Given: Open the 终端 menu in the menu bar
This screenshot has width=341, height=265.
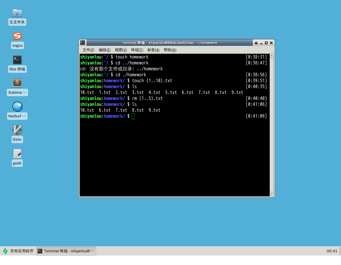Looking at the screenshot, I should (137, 50).
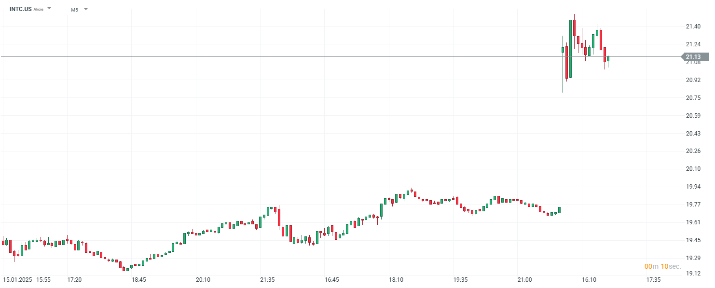The image size is (715, 288).
Task: Click the 20.75 price axis label
Action: 693,98
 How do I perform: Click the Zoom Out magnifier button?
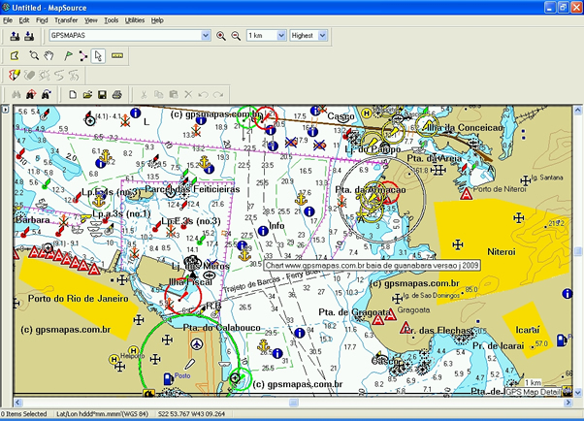pyautogui.click(x=235, y=36)
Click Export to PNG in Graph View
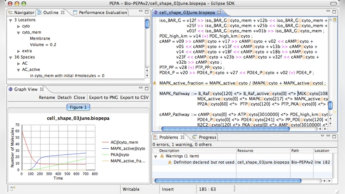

----------

■ **Work order**:
The task requires that every line above be transcribed exactly, without the images.

■ **Output below**:
Given: Open the 终端 menu in the menu bar
This screenshot has width=341, height=265.
Looking at the screenshot, I should (137, 50).
The image size is (715, 288).
Task: Click the 20.75 price axis label
Action: 693,98
 How do I perform: Click the Zoom Out magnifier button?
pyautogui.click(x=235, y=36)
Click Export to PNG in Graph View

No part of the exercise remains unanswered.